Asthma burden severe for low-income families

Asthma-related costs can seriously impact an underprivileged family, but proper asthma care can greatly decrease the economic burden, according to study findings from Brazil.

As Dr. Rosana Franco, of the Universidade Federal da Bahia, told Reuters Health, “Family costs of severe asthma consumed over one-fourth of the family income,” before a state-funded asthma treatment program began.

This annual burden declined to 2 percent among families of asthma patients who completed one year of free treatment at a local asthma center, Franco and her colleagues report in the journal Allergy.

Franco’s group registered 197 patients, who had continuous asthma symptoms for an average of 25 years, in the Program for Control of Asthma and Allergic Rhinitis in Bahia. The patients, 84 percent female, were about 45 years old on average.

The participants had a median family income of $2955 per year in U.S. currency, and 47 percent of them attributed at least one job loss to their own or a family member’s asthma.
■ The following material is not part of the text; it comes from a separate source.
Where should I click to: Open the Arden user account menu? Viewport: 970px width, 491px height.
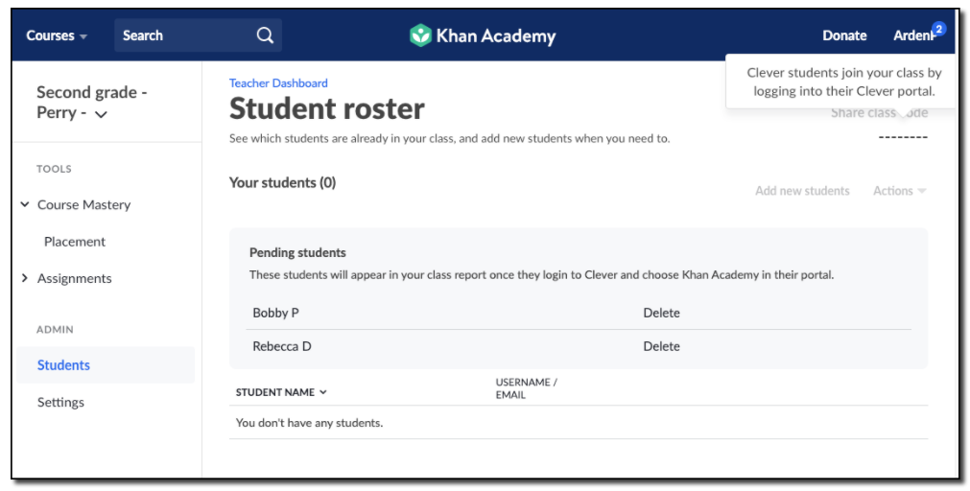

After one year of free medications, as well as specialized care in asthma management and the use of medications, the 180 patients still participating in the program had markedly improved asthma symptoms and management.

Overall, patients increased their regular inhaled corticosteroid use from 37 to 100 percent, and their average visits to asthma specialists from zero to nine per year. Participants also showed improved lung function and reported markedly better quality of life.

Franco and her associates also report a reduction in annual emergency room visits, from 36 to 1, and a 75 percent decline in school or work absences among participants.

Moreover, improved asthma management resulted in an annual financial benefit of $1500 on average. The researchers cite a decline of $789 in direct asthma costs, such as for medications, as well as an income increase of $711 as family members were able to work more.

These findings highlight how free asthma treatment and management programs for low-income families “generate great clinical improvement and major economic benefits,” Franco’s team concludes.